Matt Wolfinger
Data courtesy of Nolan Conaway on Kaggle
Introducing the Data
In this report, data from Nolan Conaway on Kaggle entitled "18,393 Pitchfork Reviews" are used to analyze and examine the many nuances present in reviewing an album of music for an online publication. The data catalogues over 18,000 music reviews from music-centric online publication Pitchfork. Conaway scraped these reviews through Python. The scrape pulled data of Pitchfork reviews for the timeframe January 5, 1999 through January 8, 2017, leaving us with nearly two decades of data to work with. The original was in an sqlite file format, which I eventually managed to convert into a .csv file through the use of the DB Browser for SQLite application. I imported those files into Google Sheets and manually compiled them into one unified table, which became "pitchfork." From there, I saved it as a .csv file and imported it into RStudio as "pitchfork.rev."
A tedious process to be sure, but one that I was determined to take on due to my personal love for music and the value I saw in the potential of the data set in addition to the sequential analysis. In the data set, each row corresponds to a single album of music. For each album, we examine the following variables:
- title: the title of the review.
- artist: the artist who produced the album.
- genre: the genre of music the album falls under, dictated by Pitchfork themselves.
- score: the final precise scoring given to the album (0.0 - 10.0).
- best_new_music: noted in binary code, with 0 indicating no "Best New Music" label included and 1 indicating a "Best New Music" label inclusion.
- author: the person who wrote the piece.
- year: the year of the reviewed album's release.
For the sake of transparency, note that a single column entitled "url" was removed from the raw data set for the sake of this analysis, as the urls of the articles do not pertain to the analysis at hand. Columns also present in the data set concerning variables such as the date of publication, the label the album was released under and a few other scattered factors were ommitted to streamline the process. Another column entitled "content" was removed from the raw data set, which contained the actual text of the reviews. In a smaller set of data, the content of the articles would have been interesting to evaluate. For the sake of not bricking my laptop and considerably increasing load times, I decided to opt out of including it this time. That, and Google Sheets couldn't handle importing it for compiling into one .csv file. So actually — I blame Google.
If you're interested in seeing all of the ommitted columns, check out the data yourself through Kaggle.
Additionally, rows 18395 - 22680 were omitted. The data contained in these rows are unclear and incomplete. According to Conaway, he catalogued "18,393" reviews. As such, the data that are analyzed should only pertain to all rows up until 18,394 (with the header of each column acting as the first row).
Analyzing the data
We can now perform some basic analysis on the data loaded. The sections that follow explain that analysis.

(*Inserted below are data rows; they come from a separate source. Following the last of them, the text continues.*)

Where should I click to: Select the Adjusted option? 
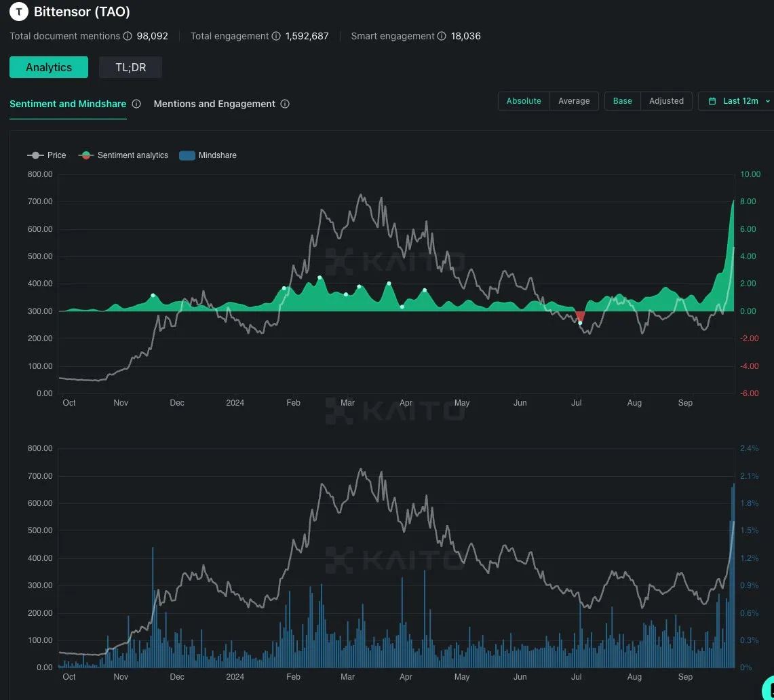tap(666, 101)

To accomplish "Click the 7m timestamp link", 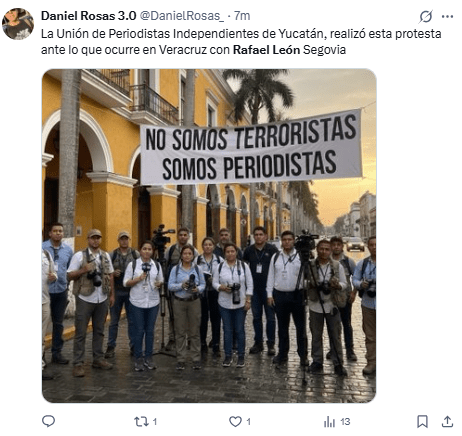I will (x=242, y=16).
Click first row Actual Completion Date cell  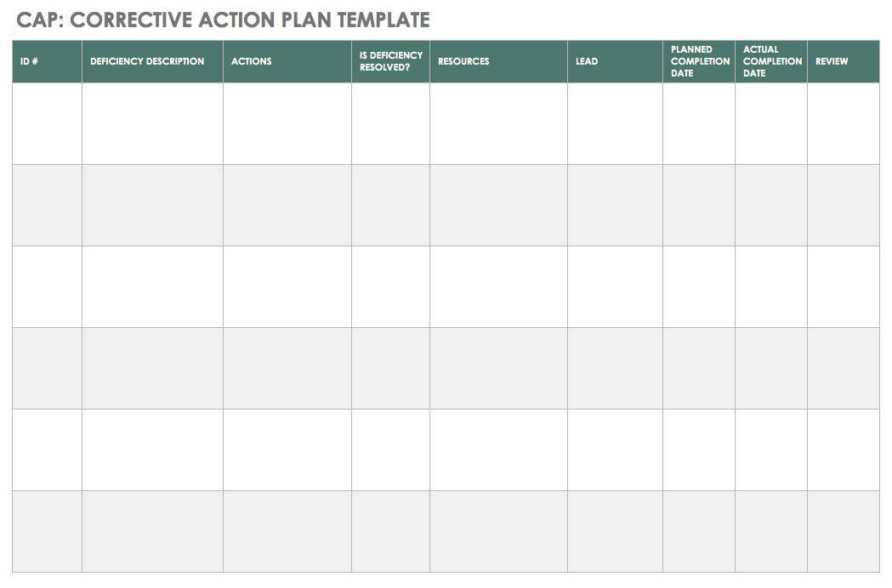771,123
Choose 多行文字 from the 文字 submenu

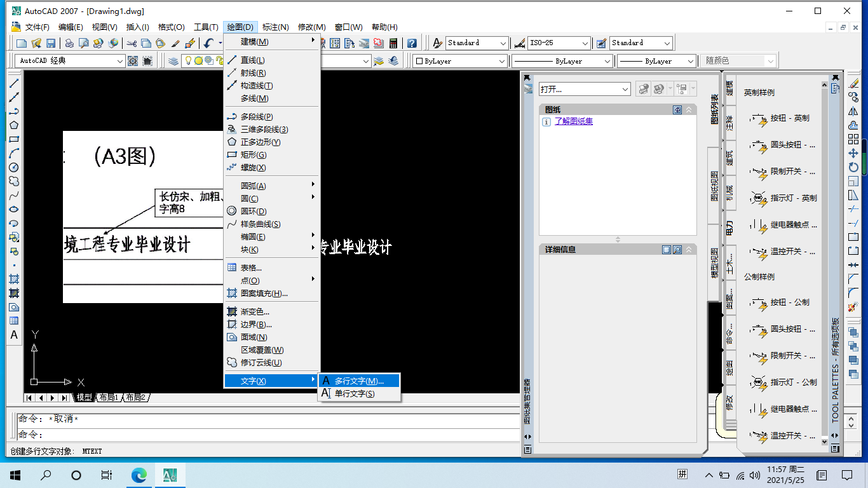pyautogui.click(x=359, y=379)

Number of reviews per genre
With over 18,000 reviews in the data set, one of the first questions I had concerned the breakdown of the genre. I ran some functions in R to group the data by genre and summarize the number of their appearances in the data set.
Rock landed at number one with 7500 occurrences, over double the reviews as the second place condenter, electronic with 3008. Global sat at the bottom with 189 total reviews. The third most popular genre is actually the absence of genre. Sure, it could have something to do with the reviewer wanting to say it transcends whatever genre exists, but I personally think it may pertain to the semi-restricting amount of nine total genres that it seems nearly 2000 albums didn't fit into. We'll take care of those a bit later.
Average score per genre
So here's where the latter part of this analysis comes in. The second observation I want to include in this data visualization concerns the average score of each genre. I grouped them by genre in R and got the mean of the score variable.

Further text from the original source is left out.